Globalisation of finance depends on particular localisations. (City of London: The Eurodollar market exists in London because people do not believe that the British government is about to close it down. Reputation and history reason for locality.)
Credit’s role as the major basis for de-territorialising the world economy. System of credit separate from the system of production. Money no longer only as means of circulation.
Global credit system is predominantly private, its growth has generated new privatisation of world economy.
New global forms of credit are out of control of nation states, but they (credit) do exert power over them (nation states).
Spatial proximity help sustain trust. Compliance enforced by word of mouth (Eurodollar market placed in London, but consequent growth ruins original properties – properties that had London chosen in the first place!)
— Local conditions desired in a global market?
Cities expanding as result of trade. Aesthetic’ landscape/image of power’ developing.
— Canary Wharf, London and Battery City Park, New York are both vertical injections as opposed to horizontal vernacular landscapes.
— Is the image of power vertical? (Reference to Metropolis and dystopian films. Money = Dystopia?)
With transformation of city came transformation of morals. Previously, people were judged by behaviour/honesty etc. Now people are judged by how much and what they can consume.
Personal success is more important than conformity.
Financial markets have generated three world cities: London, New York and Tokyo. Film markets are generally anchored in London, New York, Los Angeles, Tokyo (and Paris, Berlin, Bollywood…) What are the links? Image of power conveyed on screen?
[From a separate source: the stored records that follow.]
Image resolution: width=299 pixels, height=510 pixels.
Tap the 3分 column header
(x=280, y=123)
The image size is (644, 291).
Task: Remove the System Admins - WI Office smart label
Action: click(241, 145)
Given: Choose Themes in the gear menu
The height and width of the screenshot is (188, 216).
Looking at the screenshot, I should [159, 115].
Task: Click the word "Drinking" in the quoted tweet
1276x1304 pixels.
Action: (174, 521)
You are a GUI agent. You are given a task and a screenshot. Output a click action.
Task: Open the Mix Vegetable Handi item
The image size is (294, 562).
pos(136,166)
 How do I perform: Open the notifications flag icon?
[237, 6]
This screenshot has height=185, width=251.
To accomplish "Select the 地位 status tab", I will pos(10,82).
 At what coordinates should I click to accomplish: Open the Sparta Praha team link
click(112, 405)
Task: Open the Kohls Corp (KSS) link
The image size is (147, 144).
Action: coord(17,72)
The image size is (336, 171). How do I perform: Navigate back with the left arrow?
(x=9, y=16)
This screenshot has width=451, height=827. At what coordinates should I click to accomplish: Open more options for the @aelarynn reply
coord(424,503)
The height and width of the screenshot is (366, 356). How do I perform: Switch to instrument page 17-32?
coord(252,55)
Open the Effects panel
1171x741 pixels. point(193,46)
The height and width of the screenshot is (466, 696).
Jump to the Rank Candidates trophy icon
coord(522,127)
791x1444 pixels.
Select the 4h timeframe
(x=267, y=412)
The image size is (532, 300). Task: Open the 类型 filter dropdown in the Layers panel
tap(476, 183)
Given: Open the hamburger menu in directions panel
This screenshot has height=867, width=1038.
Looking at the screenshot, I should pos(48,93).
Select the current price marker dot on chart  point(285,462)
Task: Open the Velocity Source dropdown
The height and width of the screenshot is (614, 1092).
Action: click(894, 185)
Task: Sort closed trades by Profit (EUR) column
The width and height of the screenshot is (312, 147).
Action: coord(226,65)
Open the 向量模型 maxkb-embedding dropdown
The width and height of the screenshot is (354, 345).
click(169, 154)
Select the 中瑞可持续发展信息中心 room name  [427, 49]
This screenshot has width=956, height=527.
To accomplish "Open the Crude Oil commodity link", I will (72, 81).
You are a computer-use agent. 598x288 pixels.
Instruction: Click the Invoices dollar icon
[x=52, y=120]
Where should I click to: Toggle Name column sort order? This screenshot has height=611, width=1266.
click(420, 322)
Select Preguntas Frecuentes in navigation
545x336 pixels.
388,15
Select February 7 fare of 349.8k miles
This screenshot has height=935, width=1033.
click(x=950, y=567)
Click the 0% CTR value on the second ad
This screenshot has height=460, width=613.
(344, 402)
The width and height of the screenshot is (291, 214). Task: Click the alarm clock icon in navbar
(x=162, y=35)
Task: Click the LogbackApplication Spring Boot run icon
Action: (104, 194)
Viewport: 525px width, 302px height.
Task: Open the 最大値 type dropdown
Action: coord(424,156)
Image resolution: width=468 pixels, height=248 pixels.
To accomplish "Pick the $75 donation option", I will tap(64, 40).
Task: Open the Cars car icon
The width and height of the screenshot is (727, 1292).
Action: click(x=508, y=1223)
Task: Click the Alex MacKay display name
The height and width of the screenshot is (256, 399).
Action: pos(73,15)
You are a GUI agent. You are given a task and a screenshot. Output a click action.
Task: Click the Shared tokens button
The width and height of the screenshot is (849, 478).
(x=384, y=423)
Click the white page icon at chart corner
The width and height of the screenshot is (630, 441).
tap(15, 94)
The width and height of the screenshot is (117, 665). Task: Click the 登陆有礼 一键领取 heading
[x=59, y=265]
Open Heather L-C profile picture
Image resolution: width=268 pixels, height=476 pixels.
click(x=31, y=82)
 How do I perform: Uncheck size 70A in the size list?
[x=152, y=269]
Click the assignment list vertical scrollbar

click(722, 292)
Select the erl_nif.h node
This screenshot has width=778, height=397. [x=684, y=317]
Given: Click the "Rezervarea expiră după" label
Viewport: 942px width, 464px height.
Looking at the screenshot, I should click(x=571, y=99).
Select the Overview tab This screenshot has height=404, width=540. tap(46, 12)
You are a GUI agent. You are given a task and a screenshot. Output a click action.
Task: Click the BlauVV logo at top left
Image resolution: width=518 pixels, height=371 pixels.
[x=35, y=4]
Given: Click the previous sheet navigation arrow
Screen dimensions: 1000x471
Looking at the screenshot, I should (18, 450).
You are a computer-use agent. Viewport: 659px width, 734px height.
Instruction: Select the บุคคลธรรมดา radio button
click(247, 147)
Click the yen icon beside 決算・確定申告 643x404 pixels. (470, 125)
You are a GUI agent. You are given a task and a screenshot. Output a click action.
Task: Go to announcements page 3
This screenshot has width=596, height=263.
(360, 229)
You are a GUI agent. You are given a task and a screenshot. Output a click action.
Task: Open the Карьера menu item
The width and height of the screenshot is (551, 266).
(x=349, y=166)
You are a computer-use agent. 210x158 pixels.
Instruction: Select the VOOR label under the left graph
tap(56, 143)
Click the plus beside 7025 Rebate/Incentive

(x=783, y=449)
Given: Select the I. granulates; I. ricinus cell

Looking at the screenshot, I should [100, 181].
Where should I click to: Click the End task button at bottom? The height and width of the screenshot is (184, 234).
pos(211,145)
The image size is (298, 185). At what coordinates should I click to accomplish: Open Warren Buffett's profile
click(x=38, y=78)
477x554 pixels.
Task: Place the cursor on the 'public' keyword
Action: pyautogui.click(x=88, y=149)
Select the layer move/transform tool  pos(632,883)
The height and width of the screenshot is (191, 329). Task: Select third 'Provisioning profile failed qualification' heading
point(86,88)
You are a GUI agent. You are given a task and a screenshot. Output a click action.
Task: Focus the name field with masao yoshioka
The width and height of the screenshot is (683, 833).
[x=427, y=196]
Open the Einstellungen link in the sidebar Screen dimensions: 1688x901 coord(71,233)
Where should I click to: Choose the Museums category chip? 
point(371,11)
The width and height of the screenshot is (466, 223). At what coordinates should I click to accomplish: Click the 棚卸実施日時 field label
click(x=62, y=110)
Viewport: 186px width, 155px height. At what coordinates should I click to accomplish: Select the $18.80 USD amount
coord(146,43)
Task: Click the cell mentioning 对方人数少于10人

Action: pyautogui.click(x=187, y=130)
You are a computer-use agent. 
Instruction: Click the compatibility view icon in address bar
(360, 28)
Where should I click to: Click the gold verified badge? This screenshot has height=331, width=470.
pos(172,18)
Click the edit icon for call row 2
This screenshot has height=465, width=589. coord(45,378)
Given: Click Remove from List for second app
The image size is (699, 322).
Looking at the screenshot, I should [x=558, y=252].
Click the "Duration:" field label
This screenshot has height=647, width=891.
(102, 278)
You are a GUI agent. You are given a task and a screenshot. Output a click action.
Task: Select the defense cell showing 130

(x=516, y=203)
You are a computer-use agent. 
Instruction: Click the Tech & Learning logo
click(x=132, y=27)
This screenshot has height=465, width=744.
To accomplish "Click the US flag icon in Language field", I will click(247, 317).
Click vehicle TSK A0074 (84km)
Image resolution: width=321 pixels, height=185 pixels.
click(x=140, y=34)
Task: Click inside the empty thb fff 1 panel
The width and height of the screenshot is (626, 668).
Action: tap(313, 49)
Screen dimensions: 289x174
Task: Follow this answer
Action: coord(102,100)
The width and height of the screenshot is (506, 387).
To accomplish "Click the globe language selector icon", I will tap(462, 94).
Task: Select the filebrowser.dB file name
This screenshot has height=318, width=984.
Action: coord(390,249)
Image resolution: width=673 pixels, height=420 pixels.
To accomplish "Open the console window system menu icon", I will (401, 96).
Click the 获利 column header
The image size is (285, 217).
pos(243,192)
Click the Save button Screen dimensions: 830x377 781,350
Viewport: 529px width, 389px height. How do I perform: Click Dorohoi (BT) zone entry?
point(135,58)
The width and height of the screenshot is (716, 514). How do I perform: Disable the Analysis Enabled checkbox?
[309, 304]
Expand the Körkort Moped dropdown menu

— World cities of finance vs. world cities of film
— Increased agglomeration of central control functions within a few sites, in particular within these three (financial) cities
— Interconnectedness and sharing of culture between these cities because of being anchor points/local gestations of global trends.
— Localities/places influencing global trends rather than banks?
“It is the interactions and connections between these cities and not competition between them which suggest that a global urban system is in the making.” (p.290)
Money is an exceptionally important sign interconnecting with other signs removed from real or material processes. Money functions as a detached signifier, part of the sign-system of postmodern societies. MONEY AS SIGN AND SIGNIFIER.
Globalisation of processes affects levels of poverty, standards of health and the nature and quality of the environment.
Global and local action should complement each other, not compete against each other!
Contemporary problems (and solutions!) are global, but certain aspects of the environment are only comprehensible at local level. For many people, only local action can be envisaged and sustained.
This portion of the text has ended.